Mises à jour « automatisée »

Cette fiche est déjà opérationnelle : des champs « standards » ont été ajoutés aux informations d’identification générale (dont le « legal entity identifier » mondial sur lequel compte aussi s’appuyer Emir), et portent donc sur le statut Emir de la société (FC, NFC-, NFC+), son trade repository, son régulateur, etc. Ils peuvent être complétés avec les détails/contacts pertinents, tels que le back-office en charge des réconciliations. Toutes ces données sont consultables librement par les autres contreparties, et signalées aux contreparties membres de NotiFide lors de chaque mise à jour. « Bien utilisé, le signalement des mises à jour via le ‘cross monitoring’ est à terme une pépite pour les utilisateurs », estime Olivier Bohm. Une entreprise NFC- pourra ainsi signaler à toutes ses contreparties financières, via la génération d’e-mails automatisés, qu’elle a dépassé l’un des seuils précités et que, par conséquent, elle devient contrepartie NFC+ et doit compenser ses transactions. Avec une liste élargie de contacts « followers » pour chaque contrepartie financière (juristes, back et middle-offices, risques, etc.).
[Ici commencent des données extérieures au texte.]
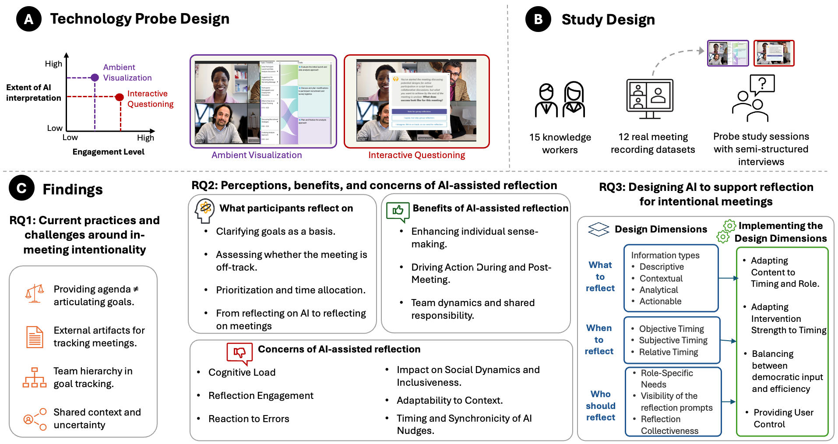Click the shared context network icon
This screenshot has height=444, width=838.
click(35, 419)
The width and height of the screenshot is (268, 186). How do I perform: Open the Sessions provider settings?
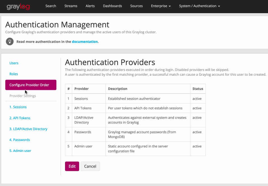18,107
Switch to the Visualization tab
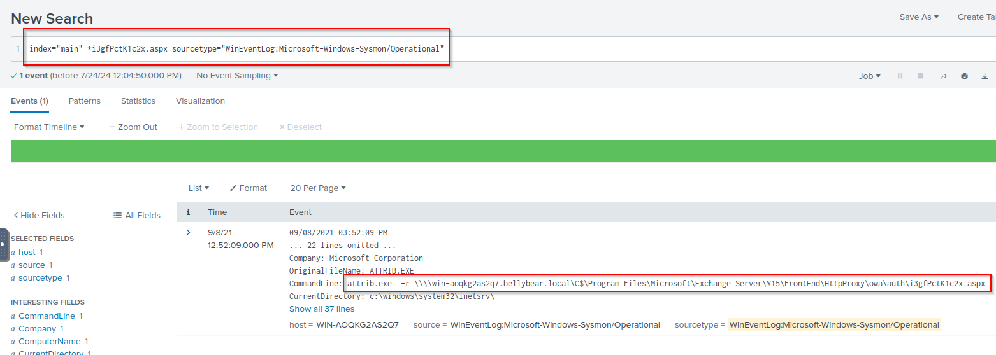Screen dimensions: 996x355 pyautogui.click(x=200, y=101)
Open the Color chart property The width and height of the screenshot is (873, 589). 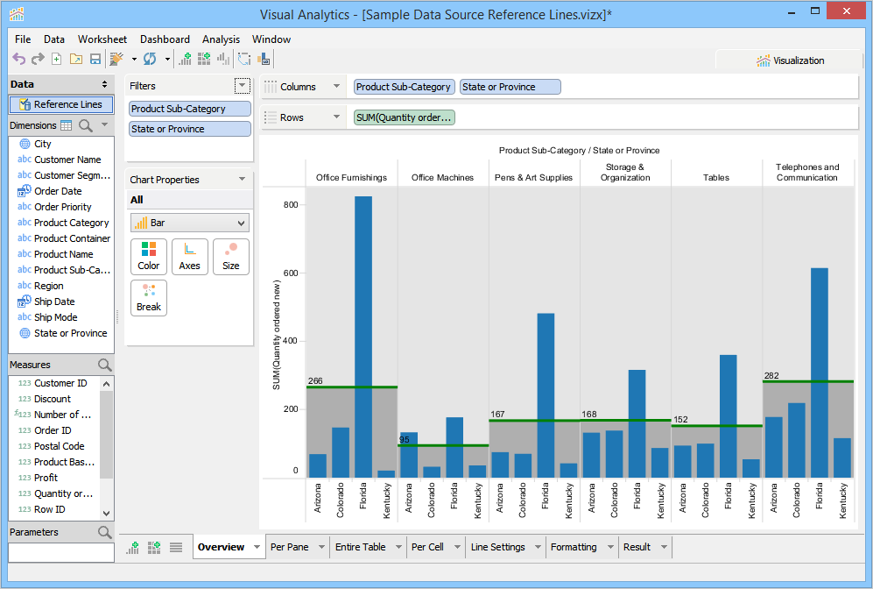click(148, 256)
« Une telle plate-forme semble une option pratique en ce qu’elle dispose de la flexibilité nécessaire pour répondre aux exigences de mise en œuvre d’Emir », souligne Tom White, chercheur du « think tank » JWG spécialisé dans les sujets de régulation financière. NotiFide a également reçu depuis cet été des marques d’intérêt de plusieurs institutions financières (françaises et anglo-saxonnes) considérant que d’autres plates-formes (comme Markit) rempliraient moins facilement la fonction de centralisation de l’information sans des déclarations multiples. Et les entreprises, un moment sceptiques sur l’opportunité de se déclarer comme contreparties potentiellement « compensables », se rendent à l’évidence qu’il leur faudra pouvoir dispenser ces informations le plus simplement possible.